Data Exploration and Analysis of Nike Shoes
The skills I demoed here can be learned through taking Data Science with Machine Learning bootcamp with NYC Data Science Academy.
Github Repo | LinkedIn
Nike is an iconic brand of shoes that has arguably become one of the most recognizable in its market. It's perceived by data, worldwide as a very premium and high quality brand, an image Nike carefully cultivates.
For this project I'm working from the perspective of a potential competitor who would like to understand Nike's offering. Some of the things we will look to analyze are its product categories, pricing structure, distribution of its offer, distribution of reviews, how the product is marketed, what their customers are saying, how different measures impact customer satisfaction, among others.
To acquire the data I used the Selenium package for Python to scrape information directly from the Nike website. The program parsed through the men's and women's shoe sections to gather the following information:
- Product gender (men or woman), title, URL, category, price, and description.
- Number of reviews.
- Average rating for the product based on the reviews.
- Average score for three measures that Nike allows users to input: size, comfort, and durability.
- Individual review's title, score, body, and date.
From this I was able to successfully gather data on 734 out of 739 men's products and 518 out of 523 woman's products, which represent 99.2% of all the shoe products on their website. I also gathered 35,519 reviews.
The data needed some cleaning and reorganizing that I will also discuss later, such as grouping redundant or similar categories. For "size" customers could input a value from 0 to 100 where a value of 0 meant the shoe was too small while 100 meant it was too big. In order to be able to run a correlation between this feature and the others, such as rating, we modified it by making 0 a perfect fit (50 on the original slider) while 50 is a bad fit (either 0 or 100 on the original slider). I choose to do this for the sake of simplicity, although I lost the ability to see if the incorrect fit was due to it being too large or small.
Questions and Data Analysis
Some of the questions we will be asking in this section are:
- How are the products and reviews distributed by gender and category?
- What's the price distribution of the products for each category and gender?
- How are the reviews distributed, and what are the top reviews categories by gender?
- How have the reviews evolved over time in general and by the top categories?
- Are the numerical variables correlated, and what we can infer from this?.

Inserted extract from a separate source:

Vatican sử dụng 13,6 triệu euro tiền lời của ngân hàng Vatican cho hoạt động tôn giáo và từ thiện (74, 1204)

After this section we will do some Natural Language Processing analysis where we will ask some other questions relating to the text scrapped.
Regarding our first question, we will first take a look at the distribution by products available on the website.
Products by Gender Data
We can see that there are slightly more products for men, as they represent 58.6% of all shoes available.
There were over 125 categories, but many were redundant or similar. Consequently, I had to do some data cleaning to group them by use. On that basis, we are able to determine that the top 4 categories out of 29 categories, represent over 70% of their shoe products. That indicates those categories must be of great importance to their strategic plan.
Our most frequent category, for both men and women, is what Nike refers to "Lifestyle Shoes." Those are shoes that are purchased mostly for their aesthetic qualities and not their use for a particular activity or sport. Basically, they are everyday shoes that are targeted to individuals with different tastes and styles.
Some other very popular categories include soccer, basketball, and running shoes. That indicates that Nike does value the sports-centered markets and so produces a large number of shoesfor that use.
Percentage of Reviews by Gender Data
Next we will take a look at the distribution of their categories and gender by number of reviews to see how they match with the number of products offered and also get an idea of what categories could be in high demand.
We can see that we have an even larger proportion of reviews coming from men products when it comes to reviews. Also the distribution changes a bit for men the top four categories are lifestyle (56.0%), running (12.9%), training shoe (8.2%), and sandal (6.1%), which represent over 80% of all reviews. For women the top four are: lifestyle (36.8%), running (21.8%), training (9.2%), and basketball (9.1%), representing over 75% of all reviews.
While we expect a correlation between the number of reviews and sales. However, there are probably other factors involved like price and the expectations for higher priced products versus for lower priced ones. Other factors that may come into play include the consumer’s age and general attitude. This helps us have a better understanding of which categories are larger and can inform us about potential market size. It seems we can conclude that some of the largest categories for Nike are lifestyle, soccer, basketball, running, training, and sandals since they have such a large concentration of products offered and reviews.
Price Distribution Data
Next we will take a look at the histogram of price distribution for the top categories to get a better understanding of their pricing structure.
From the graphs, we can see that depending on the product there are very different distributions. Some, such as lifestyle and basketball, have a more normal distribution while others have different spikes or a more uniform distribution. For example, for the soccer shoes category we find some lower priced products and then a large spike of premium products at around the US $300 mark. This could indicate catering to a particular market segment that is willing to pay a premium price for specialty shoes.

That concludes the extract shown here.